* Available records:

+-------+

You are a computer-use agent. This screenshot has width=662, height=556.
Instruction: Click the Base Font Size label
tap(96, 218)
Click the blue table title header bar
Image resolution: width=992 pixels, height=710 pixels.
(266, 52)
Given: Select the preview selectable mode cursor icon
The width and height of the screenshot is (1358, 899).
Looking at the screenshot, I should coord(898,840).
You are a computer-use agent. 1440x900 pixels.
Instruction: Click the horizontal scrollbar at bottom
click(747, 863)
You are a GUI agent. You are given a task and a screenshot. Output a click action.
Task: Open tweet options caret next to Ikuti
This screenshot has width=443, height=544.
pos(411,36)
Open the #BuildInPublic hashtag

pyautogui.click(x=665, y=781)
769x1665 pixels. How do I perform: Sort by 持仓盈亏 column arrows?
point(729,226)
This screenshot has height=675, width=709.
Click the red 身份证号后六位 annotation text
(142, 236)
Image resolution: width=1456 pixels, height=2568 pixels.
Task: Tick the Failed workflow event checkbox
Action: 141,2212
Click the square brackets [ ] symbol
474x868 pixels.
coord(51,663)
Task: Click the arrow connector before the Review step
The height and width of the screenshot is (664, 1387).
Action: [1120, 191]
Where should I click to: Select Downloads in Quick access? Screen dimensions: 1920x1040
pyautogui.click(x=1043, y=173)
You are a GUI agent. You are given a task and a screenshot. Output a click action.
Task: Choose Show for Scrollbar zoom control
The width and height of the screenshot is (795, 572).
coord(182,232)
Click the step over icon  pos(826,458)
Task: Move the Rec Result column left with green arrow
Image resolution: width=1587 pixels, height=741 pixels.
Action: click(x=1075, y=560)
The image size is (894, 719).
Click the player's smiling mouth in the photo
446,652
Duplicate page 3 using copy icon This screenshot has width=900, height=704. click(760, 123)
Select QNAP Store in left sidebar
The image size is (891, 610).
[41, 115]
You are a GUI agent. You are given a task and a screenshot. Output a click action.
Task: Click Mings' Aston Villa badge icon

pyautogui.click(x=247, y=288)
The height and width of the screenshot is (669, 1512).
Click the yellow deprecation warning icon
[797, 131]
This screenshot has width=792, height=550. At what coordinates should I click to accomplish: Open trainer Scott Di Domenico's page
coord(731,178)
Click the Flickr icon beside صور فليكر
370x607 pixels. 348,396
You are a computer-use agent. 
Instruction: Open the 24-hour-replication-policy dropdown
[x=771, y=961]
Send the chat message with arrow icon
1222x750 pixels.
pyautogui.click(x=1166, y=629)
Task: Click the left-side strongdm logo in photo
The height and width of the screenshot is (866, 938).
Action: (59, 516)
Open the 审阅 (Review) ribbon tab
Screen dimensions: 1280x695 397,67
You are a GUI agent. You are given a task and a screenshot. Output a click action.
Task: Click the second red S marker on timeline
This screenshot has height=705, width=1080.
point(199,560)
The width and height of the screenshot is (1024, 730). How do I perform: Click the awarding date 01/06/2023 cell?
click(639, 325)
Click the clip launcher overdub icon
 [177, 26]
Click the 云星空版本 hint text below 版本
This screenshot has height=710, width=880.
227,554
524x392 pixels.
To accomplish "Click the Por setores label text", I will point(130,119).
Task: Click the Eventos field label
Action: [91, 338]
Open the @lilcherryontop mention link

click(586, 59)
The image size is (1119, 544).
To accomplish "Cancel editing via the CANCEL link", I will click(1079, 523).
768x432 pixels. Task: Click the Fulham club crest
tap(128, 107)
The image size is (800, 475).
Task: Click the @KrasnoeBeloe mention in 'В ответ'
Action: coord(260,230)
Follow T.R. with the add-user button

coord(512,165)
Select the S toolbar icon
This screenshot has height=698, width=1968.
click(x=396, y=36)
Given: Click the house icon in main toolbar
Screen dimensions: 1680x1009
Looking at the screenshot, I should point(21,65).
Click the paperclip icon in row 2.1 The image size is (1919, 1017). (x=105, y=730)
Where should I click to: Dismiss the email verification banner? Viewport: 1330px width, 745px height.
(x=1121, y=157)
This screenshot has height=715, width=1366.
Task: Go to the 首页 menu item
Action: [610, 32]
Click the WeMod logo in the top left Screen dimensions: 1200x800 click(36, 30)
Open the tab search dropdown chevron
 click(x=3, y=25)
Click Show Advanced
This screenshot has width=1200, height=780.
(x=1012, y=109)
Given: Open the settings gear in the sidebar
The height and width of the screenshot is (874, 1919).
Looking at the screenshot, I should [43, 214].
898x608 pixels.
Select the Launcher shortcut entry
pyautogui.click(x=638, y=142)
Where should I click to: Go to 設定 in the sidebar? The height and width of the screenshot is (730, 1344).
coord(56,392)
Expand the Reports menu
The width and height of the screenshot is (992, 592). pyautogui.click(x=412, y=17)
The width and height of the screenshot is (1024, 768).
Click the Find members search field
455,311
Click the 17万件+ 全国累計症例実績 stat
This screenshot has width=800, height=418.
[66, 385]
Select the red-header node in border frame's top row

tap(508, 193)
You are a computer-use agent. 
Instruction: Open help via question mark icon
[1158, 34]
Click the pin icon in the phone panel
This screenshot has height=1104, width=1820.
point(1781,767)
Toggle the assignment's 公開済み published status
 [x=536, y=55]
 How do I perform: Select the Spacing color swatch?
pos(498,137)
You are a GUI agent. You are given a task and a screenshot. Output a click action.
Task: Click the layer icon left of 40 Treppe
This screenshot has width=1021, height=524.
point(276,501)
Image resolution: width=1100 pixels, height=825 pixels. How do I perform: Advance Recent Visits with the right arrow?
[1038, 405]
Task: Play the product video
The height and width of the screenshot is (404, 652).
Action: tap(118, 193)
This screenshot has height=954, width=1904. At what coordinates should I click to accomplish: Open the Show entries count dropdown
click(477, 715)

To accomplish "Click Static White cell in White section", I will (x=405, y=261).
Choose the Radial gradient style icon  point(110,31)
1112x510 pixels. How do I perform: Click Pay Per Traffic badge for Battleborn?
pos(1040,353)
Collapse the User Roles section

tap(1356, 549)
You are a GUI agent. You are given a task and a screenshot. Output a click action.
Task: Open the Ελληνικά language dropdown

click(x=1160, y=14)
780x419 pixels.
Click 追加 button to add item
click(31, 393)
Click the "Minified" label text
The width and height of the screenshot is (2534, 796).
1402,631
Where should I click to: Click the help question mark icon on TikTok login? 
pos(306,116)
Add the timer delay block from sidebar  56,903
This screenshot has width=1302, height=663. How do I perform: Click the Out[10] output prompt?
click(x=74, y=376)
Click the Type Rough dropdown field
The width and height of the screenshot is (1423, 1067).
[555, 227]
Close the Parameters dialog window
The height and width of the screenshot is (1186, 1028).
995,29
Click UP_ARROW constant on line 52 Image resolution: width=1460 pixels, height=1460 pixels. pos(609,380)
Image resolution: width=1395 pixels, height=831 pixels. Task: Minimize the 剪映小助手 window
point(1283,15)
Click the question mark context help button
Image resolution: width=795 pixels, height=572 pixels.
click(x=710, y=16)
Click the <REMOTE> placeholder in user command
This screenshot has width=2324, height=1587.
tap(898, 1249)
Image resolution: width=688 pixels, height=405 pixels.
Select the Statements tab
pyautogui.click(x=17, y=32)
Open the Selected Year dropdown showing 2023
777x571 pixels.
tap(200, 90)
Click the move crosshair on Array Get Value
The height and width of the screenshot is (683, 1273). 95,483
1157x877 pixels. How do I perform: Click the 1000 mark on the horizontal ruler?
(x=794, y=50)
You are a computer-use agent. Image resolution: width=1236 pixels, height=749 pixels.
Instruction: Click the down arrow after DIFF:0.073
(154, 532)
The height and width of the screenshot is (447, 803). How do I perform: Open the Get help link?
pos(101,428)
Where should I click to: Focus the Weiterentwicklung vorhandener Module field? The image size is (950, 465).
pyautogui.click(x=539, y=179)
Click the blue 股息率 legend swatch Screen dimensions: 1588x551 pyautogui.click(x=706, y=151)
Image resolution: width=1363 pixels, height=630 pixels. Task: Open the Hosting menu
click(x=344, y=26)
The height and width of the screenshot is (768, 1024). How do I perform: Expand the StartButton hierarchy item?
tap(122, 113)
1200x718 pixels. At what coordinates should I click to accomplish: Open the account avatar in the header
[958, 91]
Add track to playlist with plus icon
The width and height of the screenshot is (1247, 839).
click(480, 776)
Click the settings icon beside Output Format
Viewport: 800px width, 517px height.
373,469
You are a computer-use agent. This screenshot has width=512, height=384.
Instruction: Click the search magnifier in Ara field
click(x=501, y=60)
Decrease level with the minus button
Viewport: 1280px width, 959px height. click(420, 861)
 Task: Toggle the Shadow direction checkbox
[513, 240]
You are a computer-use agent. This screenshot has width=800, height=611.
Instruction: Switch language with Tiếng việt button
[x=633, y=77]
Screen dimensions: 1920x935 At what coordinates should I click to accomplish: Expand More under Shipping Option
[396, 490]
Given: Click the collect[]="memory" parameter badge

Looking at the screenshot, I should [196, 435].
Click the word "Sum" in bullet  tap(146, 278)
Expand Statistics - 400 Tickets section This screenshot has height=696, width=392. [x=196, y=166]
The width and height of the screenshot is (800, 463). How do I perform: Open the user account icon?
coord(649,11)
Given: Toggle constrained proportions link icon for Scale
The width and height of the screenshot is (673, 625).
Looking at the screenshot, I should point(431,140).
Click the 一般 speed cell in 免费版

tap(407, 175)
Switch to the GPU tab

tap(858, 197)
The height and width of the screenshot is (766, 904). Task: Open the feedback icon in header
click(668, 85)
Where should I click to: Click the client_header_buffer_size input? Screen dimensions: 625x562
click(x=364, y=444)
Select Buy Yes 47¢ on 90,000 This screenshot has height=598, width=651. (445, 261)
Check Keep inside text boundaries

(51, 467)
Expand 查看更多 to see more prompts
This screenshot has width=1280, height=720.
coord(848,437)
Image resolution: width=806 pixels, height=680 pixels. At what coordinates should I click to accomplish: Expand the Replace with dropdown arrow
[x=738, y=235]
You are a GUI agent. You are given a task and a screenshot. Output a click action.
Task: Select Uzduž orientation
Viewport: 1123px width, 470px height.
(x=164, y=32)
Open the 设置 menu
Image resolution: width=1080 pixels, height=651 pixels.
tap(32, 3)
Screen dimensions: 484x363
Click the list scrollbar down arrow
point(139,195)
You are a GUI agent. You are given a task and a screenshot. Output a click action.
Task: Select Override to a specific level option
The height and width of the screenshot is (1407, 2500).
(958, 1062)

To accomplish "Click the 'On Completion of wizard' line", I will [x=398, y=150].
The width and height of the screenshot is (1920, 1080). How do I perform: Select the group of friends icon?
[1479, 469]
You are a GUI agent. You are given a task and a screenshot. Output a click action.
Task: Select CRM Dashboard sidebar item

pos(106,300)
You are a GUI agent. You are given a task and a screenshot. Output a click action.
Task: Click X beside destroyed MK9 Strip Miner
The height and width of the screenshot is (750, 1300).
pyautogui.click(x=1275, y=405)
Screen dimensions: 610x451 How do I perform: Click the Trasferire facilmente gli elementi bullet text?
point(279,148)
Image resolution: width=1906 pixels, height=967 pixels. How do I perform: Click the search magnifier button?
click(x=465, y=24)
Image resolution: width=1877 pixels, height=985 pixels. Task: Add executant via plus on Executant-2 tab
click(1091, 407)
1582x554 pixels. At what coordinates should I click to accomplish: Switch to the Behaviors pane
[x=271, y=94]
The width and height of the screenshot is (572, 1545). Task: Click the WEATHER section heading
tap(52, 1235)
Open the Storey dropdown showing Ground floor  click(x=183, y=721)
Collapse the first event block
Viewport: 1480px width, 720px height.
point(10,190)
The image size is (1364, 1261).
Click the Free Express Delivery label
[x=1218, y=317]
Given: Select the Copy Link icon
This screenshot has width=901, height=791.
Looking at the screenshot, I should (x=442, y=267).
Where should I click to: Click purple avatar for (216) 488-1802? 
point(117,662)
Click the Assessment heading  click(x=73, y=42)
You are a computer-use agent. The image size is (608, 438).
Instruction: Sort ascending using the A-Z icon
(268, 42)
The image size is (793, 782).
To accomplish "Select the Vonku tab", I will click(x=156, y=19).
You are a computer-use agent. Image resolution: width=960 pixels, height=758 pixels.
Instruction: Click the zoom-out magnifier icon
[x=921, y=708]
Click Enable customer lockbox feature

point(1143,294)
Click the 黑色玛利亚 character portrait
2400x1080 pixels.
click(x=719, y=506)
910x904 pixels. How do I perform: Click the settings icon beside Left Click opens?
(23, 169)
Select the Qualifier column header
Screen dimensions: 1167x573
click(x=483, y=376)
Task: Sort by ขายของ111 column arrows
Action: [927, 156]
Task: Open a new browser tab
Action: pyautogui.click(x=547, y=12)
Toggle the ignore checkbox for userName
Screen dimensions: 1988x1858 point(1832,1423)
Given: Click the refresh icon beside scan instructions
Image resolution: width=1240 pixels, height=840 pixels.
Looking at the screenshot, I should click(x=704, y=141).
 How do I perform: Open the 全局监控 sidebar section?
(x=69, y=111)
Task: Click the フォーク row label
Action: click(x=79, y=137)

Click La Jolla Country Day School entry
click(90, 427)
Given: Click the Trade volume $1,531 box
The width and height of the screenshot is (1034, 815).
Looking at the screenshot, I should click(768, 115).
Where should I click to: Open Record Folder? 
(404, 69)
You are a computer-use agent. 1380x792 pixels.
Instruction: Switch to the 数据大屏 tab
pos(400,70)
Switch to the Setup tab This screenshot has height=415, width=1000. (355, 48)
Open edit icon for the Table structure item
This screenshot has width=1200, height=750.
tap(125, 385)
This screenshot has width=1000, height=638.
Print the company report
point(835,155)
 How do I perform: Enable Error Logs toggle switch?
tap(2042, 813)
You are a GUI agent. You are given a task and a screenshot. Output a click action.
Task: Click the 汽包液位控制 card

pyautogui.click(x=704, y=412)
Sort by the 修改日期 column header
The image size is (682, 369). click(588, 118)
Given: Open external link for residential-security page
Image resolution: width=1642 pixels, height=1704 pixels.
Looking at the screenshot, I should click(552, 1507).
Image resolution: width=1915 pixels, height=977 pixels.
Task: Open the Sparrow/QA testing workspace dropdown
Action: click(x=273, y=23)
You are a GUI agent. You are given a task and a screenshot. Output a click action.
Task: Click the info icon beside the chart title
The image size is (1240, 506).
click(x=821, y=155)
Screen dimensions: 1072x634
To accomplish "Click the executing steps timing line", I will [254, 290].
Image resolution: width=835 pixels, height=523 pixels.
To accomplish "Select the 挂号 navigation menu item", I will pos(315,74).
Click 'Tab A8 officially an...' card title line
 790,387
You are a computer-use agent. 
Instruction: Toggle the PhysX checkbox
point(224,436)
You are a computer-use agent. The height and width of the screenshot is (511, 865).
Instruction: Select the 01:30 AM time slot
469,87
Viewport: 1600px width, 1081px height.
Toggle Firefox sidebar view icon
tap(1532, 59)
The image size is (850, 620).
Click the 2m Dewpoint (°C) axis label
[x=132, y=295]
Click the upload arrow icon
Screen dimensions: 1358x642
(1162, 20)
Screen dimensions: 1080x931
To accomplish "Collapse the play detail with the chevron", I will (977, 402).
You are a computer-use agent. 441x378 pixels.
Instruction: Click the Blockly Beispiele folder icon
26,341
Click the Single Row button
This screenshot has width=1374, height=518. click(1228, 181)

+-------+

* What the task requires: Each line from the one with "Click the upload arrow icon" through the end of the records above should be written out exactly. No other line should appear.

* Answer for the task:
Click the upload arrow icon
Screen dimensions: 1358x642
(1162, 20)
Screen dimensions: 1080x931
To accomplish "Collapse the play detail with the chevron", I will (977, 402).
You are a computer-use agent. 441x378 pixels.
Instruction: Click the Blockly Beispiele folder icon
26,341
Click the Single Row button
This screenshot has width=1374, height=518. click(1228, 181)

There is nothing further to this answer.